:: GIVEN RECORDS ::
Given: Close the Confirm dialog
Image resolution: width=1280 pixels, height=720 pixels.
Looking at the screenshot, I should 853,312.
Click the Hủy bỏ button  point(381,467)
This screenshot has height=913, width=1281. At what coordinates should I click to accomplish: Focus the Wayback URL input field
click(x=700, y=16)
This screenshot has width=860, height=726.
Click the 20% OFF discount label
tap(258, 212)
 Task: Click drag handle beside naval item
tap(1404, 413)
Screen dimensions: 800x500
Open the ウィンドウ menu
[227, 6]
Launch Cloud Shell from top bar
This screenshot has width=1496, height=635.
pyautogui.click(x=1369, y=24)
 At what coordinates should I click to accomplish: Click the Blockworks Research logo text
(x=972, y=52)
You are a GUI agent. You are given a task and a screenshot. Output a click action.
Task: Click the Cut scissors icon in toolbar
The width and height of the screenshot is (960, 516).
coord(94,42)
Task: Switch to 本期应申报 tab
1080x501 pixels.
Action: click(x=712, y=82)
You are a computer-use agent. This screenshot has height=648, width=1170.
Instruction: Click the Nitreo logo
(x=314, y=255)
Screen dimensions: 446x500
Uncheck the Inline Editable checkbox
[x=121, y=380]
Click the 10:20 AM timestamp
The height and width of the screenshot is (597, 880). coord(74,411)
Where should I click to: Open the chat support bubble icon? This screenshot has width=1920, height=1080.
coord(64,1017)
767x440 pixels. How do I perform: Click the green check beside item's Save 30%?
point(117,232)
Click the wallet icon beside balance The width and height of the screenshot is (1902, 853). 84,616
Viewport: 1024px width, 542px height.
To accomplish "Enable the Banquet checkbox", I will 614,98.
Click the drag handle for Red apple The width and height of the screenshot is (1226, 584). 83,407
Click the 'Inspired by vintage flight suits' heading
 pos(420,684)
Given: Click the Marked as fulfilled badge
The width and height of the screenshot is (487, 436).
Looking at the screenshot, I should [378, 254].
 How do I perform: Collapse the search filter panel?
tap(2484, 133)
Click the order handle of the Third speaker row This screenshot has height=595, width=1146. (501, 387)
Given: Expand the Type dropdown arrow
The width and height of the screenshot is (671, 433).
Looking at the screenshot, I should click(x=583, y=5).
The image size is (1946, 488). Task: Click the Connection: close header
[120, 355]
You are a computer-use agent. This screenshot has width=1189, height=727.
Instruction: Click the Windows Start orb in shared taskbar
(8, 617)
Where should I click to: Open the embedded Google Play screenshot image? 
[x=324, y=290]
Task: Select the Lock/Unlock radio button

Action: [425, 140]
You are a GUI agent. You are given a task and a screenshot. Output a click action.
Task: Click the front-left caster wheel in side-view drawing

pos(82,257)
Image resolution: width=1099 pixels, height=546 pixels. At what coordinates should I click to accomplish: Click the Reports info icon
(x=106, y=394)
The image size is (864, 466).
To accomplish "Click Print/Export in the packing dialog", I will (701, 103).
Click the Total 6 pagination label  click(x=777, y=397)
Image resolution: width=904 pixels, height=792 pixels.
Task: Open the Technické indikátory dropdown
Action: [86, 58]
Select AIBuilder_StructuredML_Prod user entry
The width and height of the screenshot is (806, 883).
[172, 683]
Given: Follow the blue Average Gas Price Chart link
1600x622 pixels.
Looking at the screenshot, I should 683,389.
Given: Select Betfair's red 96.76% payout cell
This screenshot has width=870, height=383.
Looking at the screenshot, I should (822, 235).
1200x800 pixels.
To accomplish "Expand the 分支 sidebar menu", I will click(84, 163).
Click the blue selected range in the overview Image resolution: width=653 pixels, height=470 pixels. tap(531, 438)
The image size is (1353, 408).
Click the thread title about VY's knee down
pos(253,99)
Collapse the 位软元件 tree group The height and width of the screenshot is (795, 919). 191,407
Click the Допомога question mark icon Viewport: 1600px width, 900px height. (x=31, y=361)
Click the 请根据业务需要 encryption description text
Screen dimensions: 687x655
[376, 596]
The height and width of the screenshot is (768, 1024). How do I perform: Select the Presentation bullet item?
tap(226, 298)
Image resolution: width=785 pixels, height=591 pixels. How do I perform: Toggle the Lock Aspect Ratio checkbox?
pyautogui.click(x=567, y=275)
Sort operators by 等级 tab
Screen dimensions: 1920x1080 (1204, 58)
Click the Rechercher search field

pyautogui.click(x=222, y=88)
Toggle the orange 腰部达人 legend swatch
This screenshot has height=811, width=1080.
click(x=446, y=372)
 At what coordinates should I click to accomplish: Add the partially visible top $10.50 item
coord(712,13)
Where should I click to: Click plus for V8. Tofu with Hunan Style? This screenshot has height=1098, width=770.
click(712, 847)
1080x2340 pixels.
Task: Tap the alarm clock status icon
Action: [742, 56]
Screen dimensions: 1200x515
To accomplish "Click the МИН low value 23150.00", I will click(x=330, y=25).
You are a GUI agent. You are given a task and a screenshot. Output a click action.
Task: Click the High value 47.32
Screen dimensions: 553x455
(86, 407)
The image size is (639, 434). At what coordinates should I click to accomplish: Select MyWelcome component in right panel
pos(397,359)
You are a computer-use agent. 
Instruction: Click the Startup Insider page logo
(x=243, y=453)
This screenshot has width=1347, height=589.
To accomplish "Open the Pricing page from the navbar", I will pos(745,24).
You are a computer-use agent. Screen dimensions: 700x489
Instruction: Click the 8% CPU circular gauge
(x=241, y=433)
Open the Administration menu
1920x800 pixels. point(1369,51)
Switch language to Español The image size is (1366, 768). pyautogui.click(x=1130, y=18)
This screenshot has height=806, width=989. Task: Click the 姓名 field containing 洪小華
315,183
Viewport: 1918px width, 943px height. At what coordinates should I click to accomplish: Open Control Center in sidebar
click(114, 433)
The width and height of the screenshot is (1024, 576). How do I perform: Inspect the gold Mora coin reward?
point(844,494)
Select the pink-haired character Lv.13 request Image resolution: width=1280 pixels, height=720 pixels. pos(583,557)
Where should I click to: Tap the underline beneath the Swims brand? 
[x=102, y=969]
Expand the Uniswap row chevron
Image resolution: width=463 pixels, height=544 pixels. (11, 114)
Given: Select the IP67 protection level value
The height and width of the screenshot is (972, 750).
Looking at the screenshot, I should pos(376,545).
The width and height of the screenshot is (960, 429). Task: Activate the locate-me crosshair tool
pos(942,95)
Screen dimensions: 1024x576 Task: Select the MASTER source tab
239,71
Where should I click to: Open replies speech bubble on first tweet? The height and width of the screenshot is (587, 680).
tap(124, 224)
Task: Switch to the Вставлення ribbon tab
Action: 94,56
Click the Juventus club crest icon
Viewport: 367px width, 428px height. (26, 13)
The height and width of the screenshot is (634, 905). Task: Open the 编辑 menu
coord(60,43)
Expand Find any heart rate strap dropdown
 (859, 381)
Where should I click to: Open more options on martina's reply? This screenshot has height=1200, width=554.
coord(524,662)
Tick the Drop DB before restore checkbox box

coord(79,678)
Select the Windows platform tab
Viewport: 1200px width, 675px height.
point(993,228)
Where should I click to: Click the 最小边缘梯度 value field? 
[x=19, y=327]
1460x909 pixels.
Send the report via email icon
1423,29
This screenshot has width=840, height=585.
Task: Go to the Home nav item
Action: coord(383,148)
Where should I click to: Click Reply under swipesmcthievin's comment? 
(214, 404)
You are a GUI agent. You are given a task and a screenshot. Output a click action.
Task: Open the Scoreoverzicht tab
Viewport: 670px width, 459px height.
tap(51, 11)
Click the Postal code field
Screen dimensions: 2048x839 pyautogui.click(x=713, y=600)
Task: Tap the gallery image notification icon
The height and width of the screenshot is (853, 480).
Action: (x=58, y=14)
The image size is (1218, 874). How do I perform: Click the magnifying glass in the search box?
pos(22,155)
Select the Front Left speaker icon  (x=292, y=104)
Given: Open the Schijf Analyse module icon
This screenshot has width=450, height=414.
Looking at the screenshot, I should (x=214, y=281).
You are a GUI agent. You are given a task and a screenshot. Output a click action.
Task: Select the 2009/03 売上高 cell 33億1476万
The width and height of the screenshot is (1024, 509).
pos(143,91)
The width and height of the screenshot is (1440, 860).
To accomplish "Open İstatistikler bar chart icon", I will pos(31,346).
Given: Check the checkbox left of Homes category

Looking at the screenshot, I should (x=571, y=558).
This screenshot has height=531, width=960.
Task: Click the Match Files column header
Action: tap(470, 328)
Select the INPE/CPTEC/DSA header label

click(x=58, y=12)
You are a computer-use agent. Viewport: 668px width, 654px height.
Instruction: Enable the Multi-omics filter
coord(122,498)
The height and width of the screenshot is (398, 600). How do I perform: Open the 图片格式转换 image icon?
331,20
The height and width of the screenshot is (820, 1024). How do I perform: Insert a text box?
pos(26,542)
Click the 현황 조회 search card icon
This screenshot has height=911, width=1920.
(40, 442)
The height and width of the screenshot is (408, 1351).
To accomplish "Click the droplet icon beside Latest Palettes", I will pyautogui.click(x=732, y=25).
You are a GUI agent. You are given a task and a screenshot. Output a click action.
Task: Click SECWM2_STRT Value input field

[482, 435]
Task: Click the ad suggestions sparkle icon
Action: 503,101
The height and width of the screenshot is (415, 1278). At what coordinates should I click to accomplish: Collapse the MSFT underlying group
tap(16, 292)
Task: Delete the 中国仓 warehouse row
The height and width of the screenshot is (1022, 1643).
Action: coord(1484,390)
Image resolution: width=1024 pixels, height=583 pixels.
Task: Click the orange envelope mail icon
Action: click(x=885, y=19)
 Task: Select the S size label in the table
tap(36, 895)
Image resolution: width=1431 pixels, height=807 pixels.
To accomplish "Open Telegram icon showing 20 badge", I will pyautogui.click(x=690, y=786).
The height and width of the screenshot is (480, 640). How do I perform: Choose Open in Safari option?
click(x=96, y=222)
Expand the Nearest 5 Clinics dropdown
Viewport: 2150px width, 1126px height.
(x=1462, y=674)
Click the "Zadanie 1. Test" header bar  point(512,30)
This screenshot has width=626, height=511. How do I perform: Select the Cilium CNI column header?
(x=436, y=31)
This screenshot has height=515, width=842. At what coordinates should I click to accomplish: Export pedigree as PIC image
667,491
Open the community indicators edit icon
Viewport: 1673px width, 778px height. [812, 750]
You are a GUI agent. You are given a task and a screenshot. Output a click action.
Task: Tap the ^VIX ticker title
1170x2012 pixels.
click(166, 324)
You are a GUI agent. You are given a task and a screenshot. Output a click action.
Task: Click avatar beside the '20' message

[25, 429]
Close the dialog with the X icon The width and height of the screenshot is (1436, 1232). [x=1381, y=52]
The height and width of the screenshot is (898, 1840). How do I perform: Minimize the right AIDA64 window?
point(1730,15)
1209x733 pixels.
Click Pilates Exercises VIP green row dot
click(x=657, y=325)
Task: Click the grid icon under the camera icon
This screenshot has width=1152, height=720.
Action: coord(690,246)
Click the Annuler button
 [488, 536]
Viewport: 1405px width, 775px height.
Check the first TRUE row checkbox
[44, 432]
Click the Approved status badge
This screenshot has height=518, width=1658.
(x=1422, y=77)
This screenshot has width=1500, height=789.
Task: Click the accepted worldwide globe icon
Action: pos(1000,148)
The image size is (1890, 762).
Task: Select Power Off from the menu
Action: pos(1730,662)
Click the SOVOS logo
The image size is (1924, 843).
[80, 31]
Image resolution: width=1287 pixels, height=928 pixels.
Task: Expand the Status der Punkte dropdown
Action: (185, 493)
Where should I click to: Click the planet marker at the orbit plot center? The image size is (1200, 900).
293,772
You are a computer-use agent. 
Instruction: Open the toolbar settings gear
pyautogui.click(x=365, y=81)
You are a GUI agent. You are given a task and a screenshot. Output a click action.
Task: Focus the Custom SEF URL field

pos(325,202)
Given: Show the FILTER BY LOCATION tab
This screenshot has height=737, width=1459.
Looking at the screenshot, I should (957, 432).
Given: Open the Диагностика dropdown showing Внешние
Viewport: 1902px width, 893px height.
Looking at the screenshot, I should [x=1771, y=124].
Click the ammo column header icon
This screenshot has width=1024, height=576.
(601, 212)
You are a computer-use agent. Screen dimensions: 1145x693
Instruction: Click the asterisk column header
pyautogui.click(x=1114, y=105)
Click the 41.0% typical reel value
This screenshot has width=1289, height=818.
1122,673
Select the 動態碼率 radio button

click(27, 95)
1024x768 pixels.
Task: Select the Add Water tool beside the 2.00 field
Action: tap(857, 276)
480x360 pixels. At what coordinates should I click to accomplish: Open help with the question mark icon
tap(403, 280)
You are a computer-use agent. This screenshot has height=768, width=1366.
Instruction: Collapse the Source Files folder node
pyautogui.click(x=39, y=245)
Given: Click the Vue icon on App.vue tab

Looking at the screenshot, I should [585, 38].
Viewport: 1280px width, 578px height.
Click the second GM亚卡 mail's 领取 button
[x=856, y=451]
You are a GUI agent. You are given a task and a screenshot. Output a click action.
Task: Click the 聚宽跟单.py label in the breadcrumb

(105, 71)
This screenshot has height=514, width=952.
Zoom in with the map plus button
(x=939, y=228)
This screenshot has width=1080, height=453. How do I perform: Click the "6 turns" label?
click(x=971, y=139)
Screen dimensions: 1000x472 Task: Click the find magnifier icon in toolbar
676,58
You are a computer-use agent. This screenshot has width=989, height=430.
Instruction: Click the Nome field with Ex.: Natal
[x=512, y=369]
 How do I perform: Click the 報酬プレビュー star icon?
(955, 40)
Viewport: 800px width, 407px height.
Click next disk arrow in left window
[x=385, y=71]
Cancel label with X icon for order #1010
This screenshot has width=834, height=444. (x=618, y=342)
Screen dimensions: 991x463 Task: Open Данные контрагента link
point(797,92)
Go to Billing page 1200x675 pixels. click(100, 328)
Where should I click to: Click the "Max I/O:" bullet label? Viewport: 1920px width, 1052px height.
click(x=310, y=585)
:::
EXERCISE OBJECTIVE
Word for word, repeat the lines from the one holding "Click next disk arrow in left window" through the last line of the entries, both included.

RESULT FOR THIS TASK
Click next disk arrow in left window
[x=385, y=71]
Cancel label with X icon for order #1010
This screenshot has width=834, height=444. (x=618, y=342)
Screen dimensions: 991x463 Task: Open Данные контрагента link
point(797,92)
Go to Billing page 1200x675 pixels. click(100, 328)
Where should I click to: Click the "Max I/O:" bullet label? Viewport: 1920px width, 1052px height.
click(x=310, y=585)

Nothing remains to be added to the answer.